More Power Plays: Using economic arguments for wellness

flickr, aswendener

flickr, aswendener


I just went through a list of key humanitarian arguments for wellness programming in our last post, but we also need to play our economic cards as well!  Remember our series on how to measure the five major economic variables that wellness programs impact in work organizations? Health plan cost, sick leave absenteeism cost, workers’ compensation cost, disability insurance costs and presenteeism costs.  Now let’s talk about how to effectively position the economic rationale for wellness.


Economic Rationale: It’s the Money Stupid!

For decades wellness advocates have promoted programming to senior managers as tangible ways to affect health plan costs, whose rapid increases have deeply troubled all organizations.  But over the past decade single digit increases have replaced the double digit increases of previous decades removing some of the economic pressure for wellness.  Looking forward under the ACA it’s difficult to know exactly what is likely to happen to national medical trend.  My opinion is that we are likely to see high single digit annual increases for the foreseeable future because I believe that there are ample market and population undercurrents that will guarantee this pattern.  Even with steady rates of growth in per capita health plan costs I believe it makes good sense in most cases to position wellness as addressing all five economic variables that are important to employers.


We have pulled together a few arguments you can use to connect the dots between wellness and bottom-line impact:


Argument #1: Good health is good business!

  • We intuitively know that healthy employees cost less and can produce more.
  • Most organizations including yours can benefit from increased efficiency.
  • Wellness can help employees increase their efficiency.

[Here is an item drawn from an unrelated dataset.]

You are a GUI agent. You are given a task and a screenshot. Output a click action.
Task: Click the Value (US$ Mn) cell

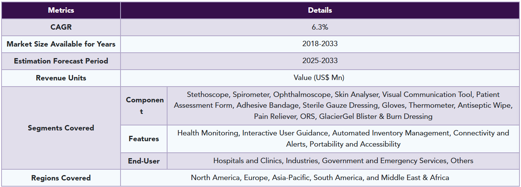pyautogui.click(x=320, y=78)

When to use this argument: In businesses with management that is new to wellness, this general argument is very powerful.


Argument #2: Wellness can be focused on specific (and multiple) economic variables

  • We have a large number of scientific studies of the economic return from wellness programs. (Watch for our updated eBook that examines 90+ peer reviewed studies)
  • We can implement specific interventions targeted on each of the five economic variables.
  • Wellness can be designed and implemented to maximize economic return.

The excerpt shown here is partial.